Black Harlem speech and white Park Avenue speech are very different things. I became aware of language as an intriguing and infinitely malleable modeling tool very early.
I always felt myself to be living in several worlds with rather tenuous connections between them, but I never remember it causing me much anxiety. (Of the, perhaps, ten blacks among the three-hundred-odd students in Dalton’s elementary school, five were my relatives.) Rather, it gave me a sense of modest (and sometimes not so modest) superiority.
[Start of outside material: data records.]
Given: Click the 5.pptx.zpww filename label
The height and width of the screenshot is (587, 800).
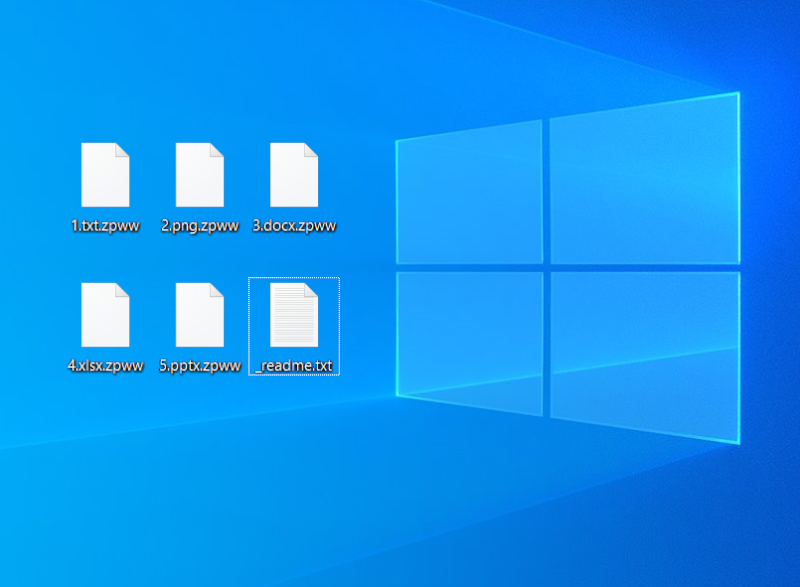Looking at the screenshot, I should pyautogui.click(x=200, y=366).
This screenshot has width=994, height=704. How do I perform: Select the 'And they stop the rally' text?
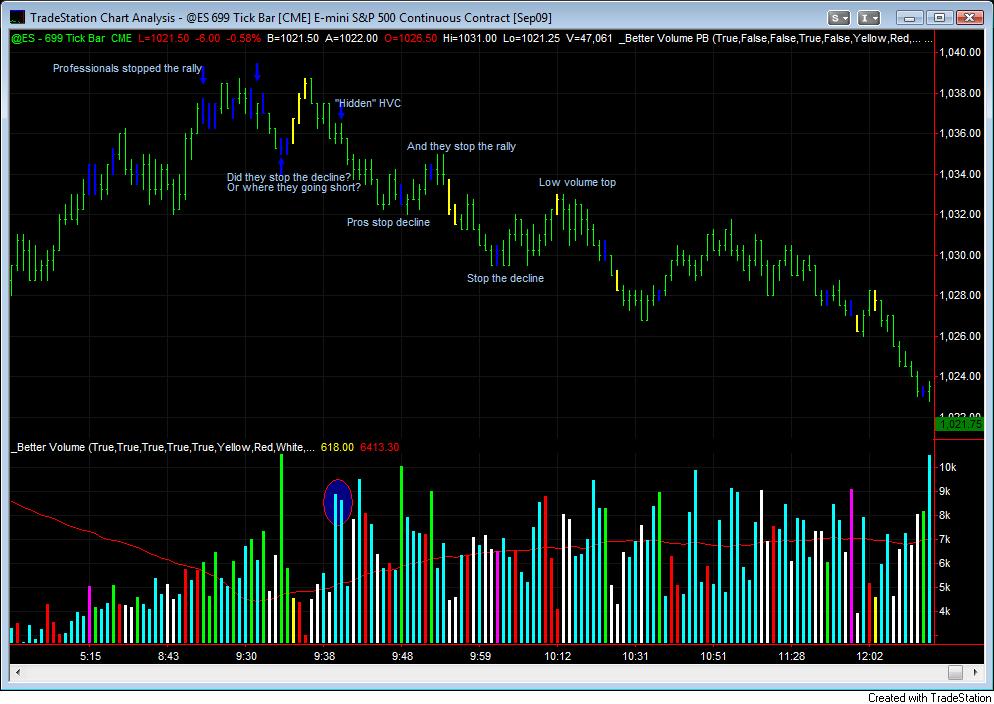pos(461,146)
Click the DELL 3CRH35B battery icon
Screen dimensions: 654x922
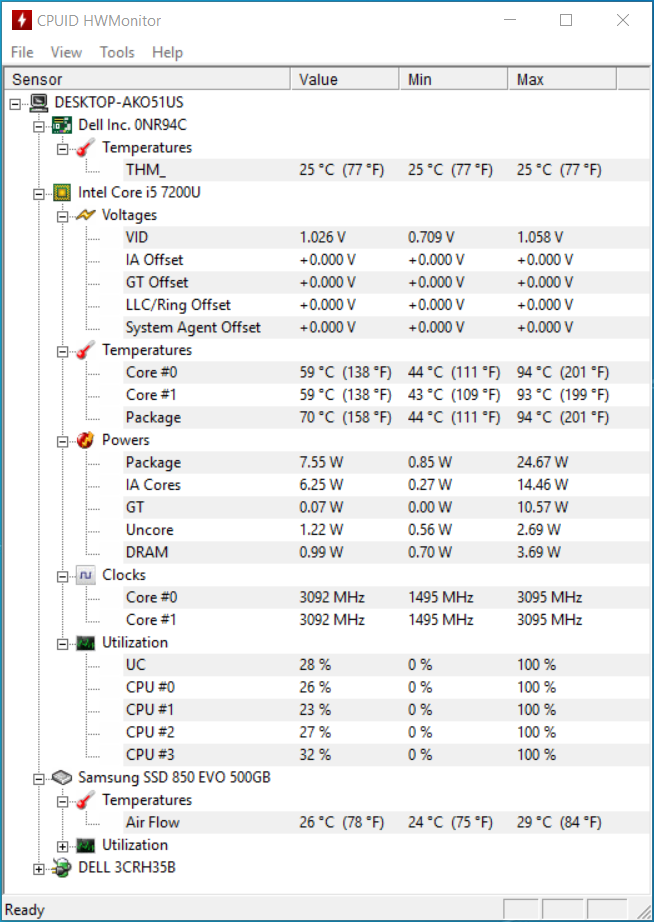tap(62, 868)
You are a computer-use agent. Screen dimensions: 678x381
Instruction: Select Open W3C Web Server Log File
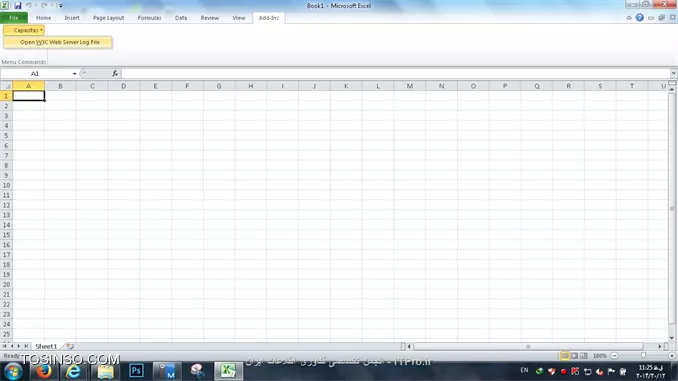coord(60,42)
A few years later, I was given still another world to play in. I spent summer at a new summer camp. I tell only one incident here from that pleasantest of summers in my life: One hot afternoon, I wandered into a neighboring tent where the older boys slept. On the foot of the nearest iron-frame bed lay a large, ragged-edged magazine, with a shiny cover gone matte with handling—I think its muddy, out-of-register colors showed a man and a woman on a hill, gazing in terrified astonishment at a round, metal thing swooping through the air. From the lettering on the cover, the lead story in this issue was something called—I picked it up and turned to the first page—The Man Who Sold the Moon. My first reaction was: “What an odd combination of words! What do they mean . . .?” While I was puzzling through the opening sentences, one of the bunk- seven twelve-year-olds came in and shooed me out. Back in my own tent, I returned to the book I was reading, Lincoln Barnett’s The Universe and Dr. Einstein. And our twenty-three-year-old counsellor, Roy, was reading something called One, Two, Three . . . Infinity that I had said looked interesting and he had said I could read when he was finished.